== THE PROBLEM ==
Would you transcribe exactly the lines below, starting at the one that contains "Sociedade Brasileira de Geologia (622, 76)" and ending with the last line, both included? Leave out all other lines.
**** SOURCE RECORDS
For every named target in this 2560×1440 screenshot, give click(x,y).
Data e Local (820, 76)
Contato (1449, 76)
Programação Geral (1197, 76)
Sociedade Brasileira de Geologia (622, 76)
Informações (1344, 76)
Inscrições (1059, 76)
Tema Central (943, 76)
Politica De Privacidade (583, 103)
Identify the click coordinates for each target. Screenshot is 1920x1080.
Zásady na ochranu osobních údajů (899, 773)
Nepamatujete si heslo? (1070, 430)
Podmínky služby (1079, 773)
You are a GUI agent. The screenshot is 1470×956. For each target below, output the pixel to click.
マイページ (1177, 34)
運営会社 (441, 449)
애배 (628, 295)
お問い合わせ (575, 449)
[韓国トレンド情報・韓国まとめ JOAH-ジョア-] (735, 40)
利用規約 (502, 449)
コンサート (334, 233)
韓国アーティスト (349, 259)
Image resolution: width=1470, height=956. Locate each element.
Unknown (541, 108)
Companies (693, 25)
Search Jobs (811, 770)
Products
********
== RESULT ==
Sociedade Brasileira de Geologia (622, 76)
Informações (1344, 76)
Inscrições (1059, 76)
Tema Central (943, 76)
Politica De Privacidade (583, 103)
Identify the click coordinates for each target. Screenshot is 1920x1080.
Zásady na ochranu osobních údajů (899, 773)
Nepamatujete si heslo? (1070, 430)
Podmínky služby (1079, 773)
You are a GUI agent. The screenshot is 1470×956. For each target below, output the pixel to click.
マイページ (1177, 34)
運営会社 (441, 449)
애배 (628, 295)
お問い合わせ (575, 449)
[韓国トレンド情報・韓国まとめ JOAH-ジョア-] (735, 40)
利用規約 (502, 449)
コンサート (334, 233)
韓国アーティスト (349, 259)
Image resolution: width=1470, height=956. Locate each element.
Unknown (541, 108)
Companies (693, 25)
Search Jobs (811, 770)
Products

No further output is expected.